What to work on:
1. From the news report on election payouts, extract the passage from "This is in addition" up to and including "Edinburgh's top official.".
2. State whether each statement below agrees with the news report on election payouts, answering yes or no and quoting the deciding words of the report: (a) The chief executive of Glasgow City Council received £54,349 for overseeing the 2016 Scottish election and the EU referendum. (b) Edinburgh's top official is paid approximately £160,000 a year. (c) The inquiry is being conducted by the Scottish Parliament's finance committee.
3. Carry on the news report on election payouts from the point at which it ends.

Document excerpt:

[BEGIN]

Scottish election chief payouts inquiry begins

Polling station Image copyright Thinkstock
Image caption Returning Officers are responsible for ensuring elections are administered effectively in their constituencies

A Holyrood inquiry to examine the system that gives highly-paid council chief executives extra payments for running elections has begun.

The local government committee is responding to public concern about the fees.

The chief executive of Glasgow City Council received a total of £54,349 for overseeing the 2016 Scottish election and the EU referendum.

Other senior local authority chiefs were given similar sums of money.

This is in addition to their annual salaries - with approximately £160,000 being paid to Glasgow's chief executive and £165,000 to Edinburgh's top official.

The Scottish Parliament's local government committee convener, Bob Doris, wants to see if the system needs reform.

Mr Doris said: "The committee's heard that, in the last couple of years alone, £1m of additional payments has been made.

"So we'll need to get additional information why those payments have been made, whether they're justified, what work's entailed to justify those payments and to dig beneath it and find out if they're appropriate for future elections or not."

[END]

Provided data:

[BEGIN]

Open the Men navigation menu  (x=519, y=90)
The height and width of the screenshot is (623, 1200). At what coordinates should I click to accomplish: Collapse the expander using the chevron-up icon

[END]

Results:
1.
This is in addition to their annual salaries - with approximately £160,000 being paid to Glasgow's chief executive and £165,000 to Edinburgh's top official.

2.
(a) Yes: "The chief executive of Glasgow City Council received a total of £54,349 for overseeing the 2016 Scottish election and the EU referendum."
(b) No: "£165,000 to Edinburgh's top official."
(c) No: "The Scottish Parliament's local government committee convener, Bob Doris, wants to see if the system needs reform."

3.
The payments are often shared with deputies or junior staff and some returning officers donate some of the money to charity.

Potential earnings of Scotland's top returning officers
Chief Executive Salary Indyref 2014 UK election 2015 Scottish election 2016 EU referendum
Annemarie O'Donnell (Glasgow) £160,000 approx - £22,663 £33,238 £21,111
Steven Grimmond (Fife) £147,622 £13,789 £14,353 £21,645 £12,663
Lindsay Freeland (S.Lanarkshire) £149,000 - £156,000 £11,776 £11,886 £17,188 £11,515
Andrew Kerr (Edinburgh) £165,000 - - £25,866 £15,492
Steve Barron (Highland) £142,926 £8,821 £9,017 £13,690 £8,131
Angela Scott (Aberdeen) £144,000 (estimated) £8,267 £6,512 £13,081 £7,266

A familiar face at big electoral events is Mary Pitcaithly, chairwoman of the Electoral Management Board for Scotland.

She announced the result of the 2014 Scottish independence referendum and the result for the EU referendum north of the border.

Speaking to BBC Scotland, Ms Pitcaithly said: "It would be appropriate if people are concerned about the level of remuneration for there to be some objective review and we're entirely content for that to happen.

"But it would be wholly inconsistent with practice elsewhere if duties of the scale and the degree of responsibility and the civic importance of the returning officer role were to be not remunerated at all."

Jonathon Shafi, the Electoral Reform Society Scotland campaigns organiser, gave evidence to the committee.

The society's Scottish director Willie Sullivan said: "I think if anybody looks at even what chief executives of local authorities get paid - and then look at this additional money put on it - they'll say there's something not working in the system when some people are able to get that money out of it."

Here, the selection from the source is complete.